Танец на вулкане под звуки джаза
«Ревущие двадцатые» в Америке были временем почти неприличного оптимизма. Первая мировая война закончилась, солдаты вернулись домой, промышленность, разогнавшаяся на военных заказах, переключилась на производство тостеров, автомобилей и радиоприёмников. Страна гудела, как гигантский улей, пьянея от джаза, нелегального джина и, самое главное, от лёгких денег. А главным источником этих денег, казалось, была Уолл-стрит. Фондовый рынок рос как на дрожжах. Акции компаний, о существовании которых ещё вчера никто не подозревал, сегодня взлетали до небес. Казалось, что открыт вечный двигатель процветания: покупай сегодня, продавай завтра вдвое дороже. В эту игру играли все — от банкиров с Пятой авеню до чистильщиков обуви на Таймс-сквер. Люди закладывали дома, брали кредиты, вкладывая последние сбережения в акции, названия которых они даже не могли выговорить. Это был национальный психоз, вера в то, что так будет всегда.
Экономисты-оптимисты, вроде знаменитого Ирвинга Фишера из Йельского университета, подливали масла в огонь. За неделю до краха он уверенно заявлял: «Курс акций достиг перманентно высокого плато». Ему вторили политики и биржевые гуру. Никто не хотел слышать голоса скептиков, предупреждавших, что этот пузырь не может надуваться вечно. Предупреждения о перегреве рынка тонули в общем хоре восторгов. Люди верили не в скучные экономические показатели, а в американскую мечту, которая, казалось, вот-она — достаточно протянуть руку и купить нужный пакет акций. Биржевые маклеры были новыми героями нации, волшебниками, превращавшими бумагу в золото. Их офисы в устремлённых в небо нью-йоркских небоскрёбах казались храмами нового мира, где любой мог стать миллионером.
--------
■ **Условие задания**
Допишите продолжение текста о биржевом буме в Америке 1920-х годов, начав сразу после его последнего предложения.

■ **Раздел данных**
--------
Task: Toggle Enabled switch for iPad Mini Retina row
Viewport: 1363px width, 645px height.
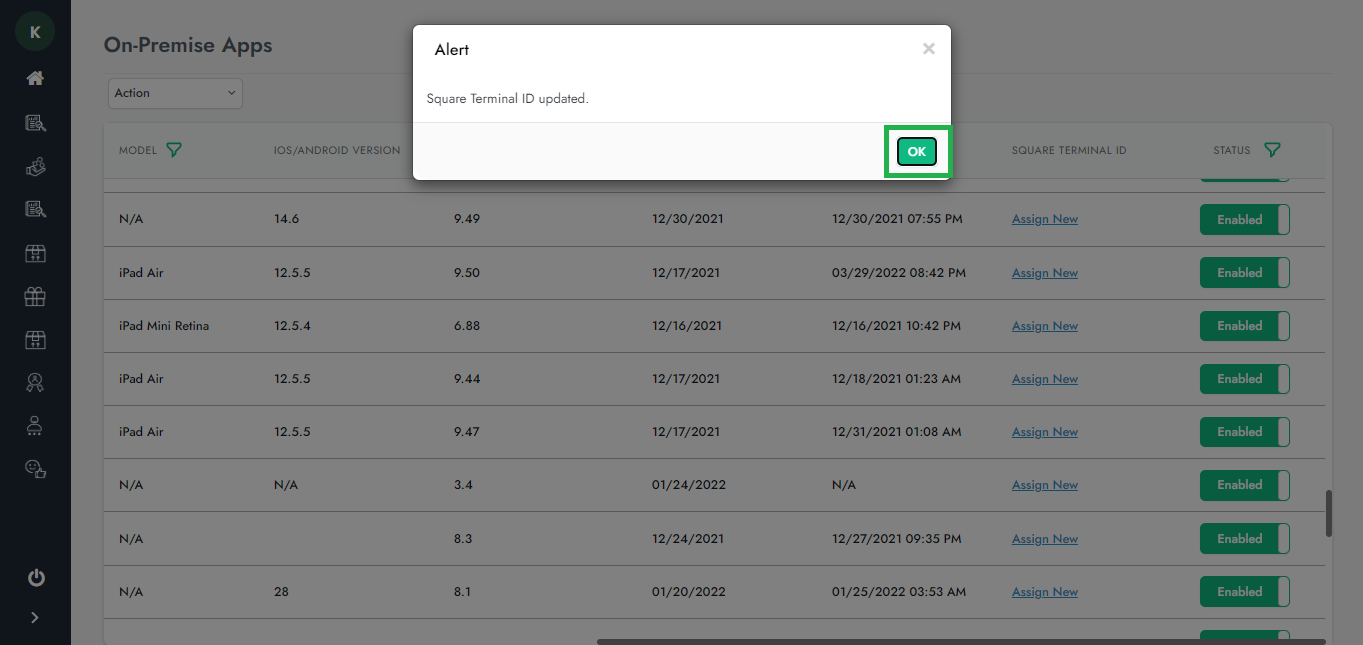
--------
■ **Ответ к задаче**
Но под глянцевой поверхностью этого процветания скрывались глубокие трещины. Промышленность производила больше товаров, чем люди могли купить. Фермеры страдали от перепроизводства и падения цен на свою продукцию. А главное, сам рост рынка был во многом искусственным. Он держался на так называемой «маржинальной торговле» — покупке акций в долг. Инвестор мог купить акций на 1000 долларов, имея в кармане всего 100, а остальные 900 ему давал в кредит брокер. Пока рынок рос, всё было прекрасно. Но как только акции начинали падать, брокер требовал немедленно вернуть долг. А поскольку денег у инвестора не было, ему приходилось срочно продавать свои акции по любой цене, чтобы расплатиться. Это, в свою очередь, толкало цены ещё ниже, вызывая цепную реакцию. Система была похожа на карточный домик, который мог рухнуть от малейшего дуновения.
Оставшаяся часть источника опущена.